Inspector Pierce of the Texas Liquor Control Board testified that at approximately 11:25 p.m. on the night in question he, in company with Inspector Giles, went to the home of the appellant in the city of Dallas and told the appellant that he wanted to buy a pint of whiskey, that the appellant said that he had just been raided and did not have any whiskey in the house but would go to the liquor store and get some. Pierce stated that the appellant left the house and returned in a few moments with four half-pints of whiskey, two of which he sold to the witness. The appellant was then arrested and all the whiskey seized.
It was established that no permit had been issued to the appellant by the Texas Liquor Control Board, that the sale was made in Precinct No. 1 of Dallas County, and the appellant was shown to be the same person who had been convicted in the two prior offenses plead for enhancement purposes.
The appellant did not testify or offer any evidence in his behalf.
Only two contentions need to be discussed. As stated, the information charged the possession in a “wet” area. There was no proof offered on the “wet” or “dry” status of Precinct No. 1 of Dallas County. Appellant objected to that portion of the court’s charge wherein he told the jury that Justice Precinct No. 1 of Dallas County was a “wet area” on the ground that there was no proof to support the charge. So far as we have been able to determine, this question has been before this court only once. In Sanders v. State, 143 Texas Cr. Rep. 216, 157 S.W. 2d 910, we said:
[631]*631“In his motion for rehearing, appellant insists that there was no proof showing that Hockley County was a ‘wet’ area. * * * Moreover, under the terms of Art. 666-23, Vernon’s Annotated Penal Code, all area of the state is ‘wet,’ except that which has been determined to be ‘dry.’ Unless the proof shows that the area is ‘dry,’ it is by law ‘wet.’ ”
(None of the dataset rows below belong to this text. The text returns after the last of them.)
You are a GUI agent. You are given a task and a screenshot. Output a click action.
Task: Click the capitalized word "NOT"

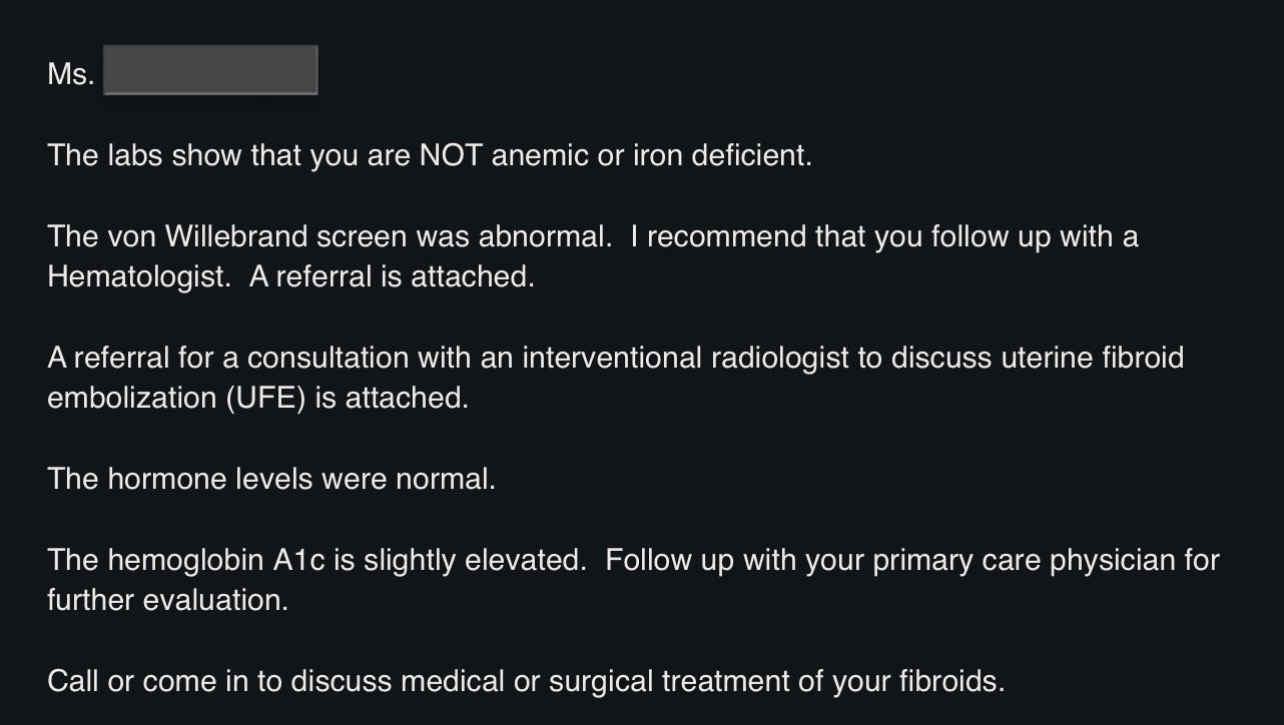tap(451, 157)
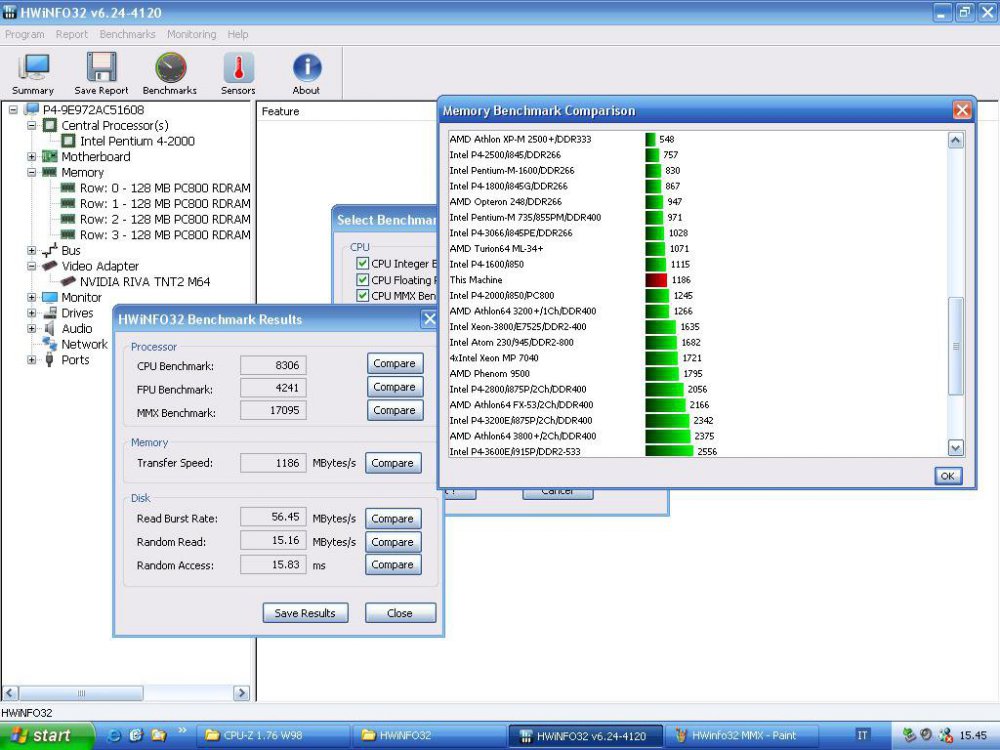The image size is (1000, 750).
Task: Open the Monitoring menu
Action: pos(191,34)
In support of the conclusion reached in the Sanders case, we quote a part of the cited article:
“Whenever the term ‘dry area’ is used in this Act it shall mean and refer to all counties, justice precincts, incorporated cities or towns wherein the sale of alcoholic beverages had been prohibited by valid local option elections held under the laws of the State in force at the time of the taking effect of Section 20, Article XVI, Constitution of Texas in the year 1919. It likewise shall mean and refer to. any such areas where sale of such alcoholic beverages shall be prohibited under the terms of this Act.
“The term ‘wet area’ shall mean and refer to all other areas of the State.” (Underlining ours.)
We conclude that, though it is always necessary to prove the dry status of an area, no proof is required that the area is not dry if the offense is alleged to have been committed in a “wet” area.
Appellant next contends that the proof of the prior convictions was insufficient to support the judgment in that the judgments in the prior cases recited in the heading,' “Violation Liquor Law” and “Vio Liquor Law” but nowhere in the body of the judgments was the nature of the offense set out.
The information set out prior convictions in Causes Nos. 361-B and 1844-B in the County Criminal Court No. 2 of Dallas County, which were alleged to be offenses of like character to the primary offense charged.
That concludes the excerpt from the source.